James Bacchus is Chair of the firm's Global Practice and a leader in the firm’s overall worldwide practice. His emphasis in his own practice is on international business, including trade, investment, finance, and sustainable growth. In particular, Bacchus offers legal and strategic advice to business and other clients based on his unique experience with the many issues relating to the global rules for trade and commerce of the World Trade Organization (WTO). He is a former chief judge on the highest international tribunal of world trade, a former Member of Congress, and a former Special Assistant to the U.S. Trade Representative in the Executive Office of the President.
Bacchus works worldwide for the firm’s international business clients and is also engaged worldwide in numerous additional efforts to address shared global concerns. He is among the "B20" global business leaders selected to advise the "G20" heads of state on the international economy; he chairs the global Commission on Trade and Investment Policy of the Paris-based International Chamber of Commerce; and he has chaired the Global Agenda Council on Governance for Sustainability of the Davos-based World Economic Forum. He has been appointed by the United Nations to the High Level Advisory Panel to the President of the Conference of Parties of the United Nations Framework Convention on Climate Change.
Previously, he served as the Chairman of the Appellate Body of the World Trade Organization, the global court of final appeal in international trade in Geneva, Switzerland. The seven judges on the Appellate Body hear final appeals in international trade disputes involving the 95 percent of world commerce conducted by the more than five billion people in the 160 countries and other customs territories that are the Members of the WTO.
Bacchus was a founding member of the highest global trade tribunal, was twice appointed by consensus of the members of the WTO, and was twice elected Chairman by his six colleagues. During his eight years and two terms of service to the WTO, he was the only American, and the only North American, on the Appellate Body. Bacchus has a comprehensive knowledge of the more than 30,000 pages of global trade rules in the WTO treaty, and he has written many of the more than 50,000 pages of rulings that have clarified those rules in WTO dispute settlement.
Bacchus was the only member of the Appellate Body who served on the tribunal during all of the sixty appeals in the first eight years of the new international trade institution, which is the global successor to the General Agreement on Tariffs and Trade (GATT). The international trade disputes he judged involved billions of dollars in trade annually relating to goods, services, and intellectual property. Cases ranged from apples and bananas, to automobiles and airplanes, to semiconductors and supercomputers, to agriculture, textiles, clothing, chemicals, pharmaceuticals, and steel.
In addition to his service at the WTO, Bacchus has also served as a Member of the Congress of the United States, from 1991 to 1995, representing the 15th Congressional District of Florida as a Member of the United States House of Representatives. His district included much of Orlando, Walt Disney World, Cape Canaveral, and the "Space Coast" of Central Florida. He was elected to two terms in the Congress, and chose not to seek election to a third term. He was the first Democrat in the history of the South elected to an open seat in the Congress in a district where Republicans outnumbered Democrats.

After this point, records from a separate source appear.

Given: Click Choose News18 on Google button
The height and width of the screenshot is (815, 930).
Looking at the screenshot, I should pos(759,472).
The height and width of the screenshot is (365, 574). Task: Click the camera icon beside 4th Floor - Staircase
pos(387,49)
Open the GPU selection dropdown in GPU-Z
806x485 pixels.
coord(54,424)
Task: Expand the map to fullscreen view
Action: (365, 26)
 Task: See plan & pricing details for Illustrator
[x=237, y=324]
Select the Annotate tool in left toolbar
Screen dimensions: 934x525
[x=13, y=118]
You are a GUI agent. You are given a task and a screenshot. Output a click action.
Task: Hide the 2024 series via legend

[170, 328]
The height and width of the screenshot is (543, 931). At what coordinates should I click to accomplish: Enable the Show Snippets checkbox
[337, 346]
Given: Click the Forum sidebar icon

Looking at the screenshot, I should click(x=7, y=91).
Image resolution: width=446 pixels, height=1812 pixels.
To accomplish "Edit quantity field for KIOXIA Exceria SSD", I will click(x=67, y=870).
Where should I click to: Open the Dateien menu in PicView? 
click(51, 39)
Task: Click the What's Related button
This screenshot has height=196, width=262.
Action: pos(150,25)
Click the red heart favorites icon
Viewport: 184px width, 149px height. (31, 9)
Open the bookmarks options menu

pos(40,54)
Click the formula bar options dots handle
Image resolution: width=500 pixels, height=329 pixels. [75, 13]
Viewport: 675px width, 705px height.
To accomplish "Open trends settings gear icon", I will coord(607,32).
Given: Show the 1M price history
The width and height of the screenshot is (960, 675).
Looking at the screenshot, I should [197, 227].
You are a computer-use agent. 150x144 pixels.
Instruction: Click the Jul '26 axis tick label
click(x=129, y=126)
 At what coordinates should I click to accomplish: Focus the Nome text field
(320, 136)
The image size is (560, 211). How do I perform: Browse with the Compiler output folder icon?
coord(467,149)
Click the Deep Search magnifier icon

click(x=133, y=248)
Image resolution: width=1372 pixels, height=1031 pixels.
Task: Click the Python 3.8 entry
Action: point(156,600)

Bacchus’ intimate involvement in trade issues in Congress was a natural outgrowth of his previous experience. From 1974 to 1976, Bacchus served as a senior aide to Florida Governor Reubin Askew. From 1979 to 1981, he served as his special assistant while Askew was U.S. Trade Representative in the Executive Office of the President during the Carter Administration. At USTR, he helped monitor U.S. trade negotiations worldwide, and helped negotiate and implement trade agreements with numerous nations. He was the first Member of the Congress of the United States to have served previously at USTR.
After retiring from Congress in 1995, Bacchus founded the Orlando office of Greenberg Traurig. He served as the managing shareholder of the Orlando office for the next six years while serving also on the Appellate Body.
In addition to his current role with Greenberg Traurig, Bacchus is an Honorary Professor at the University of International Business and Economics in Beijing, China. He has been a faculty member and chaired sessions of the Salzburg Global Seminar in Salzburg, Austria. He has been a visiting professor of law at Vanderbilt University Law School in Nashville, Tennessee, and an Adjunct Professor in the Department of Politics at Rollins College in Winter Park, Florida. He is a former journalist and a recipient of the national "Silver Gavel Award" of the American Bar Association for Outstanding Public Service in Journalism.
Bacchus is the author of the book Trade and Freedom, published in London in 2004, by Cameron May, featured nationally on "Book TV," sold worldwide, and recently published in Chinese in China. He writes and speaks frequently on a wide range of economic and other international issues in publications and on platforms worldwide.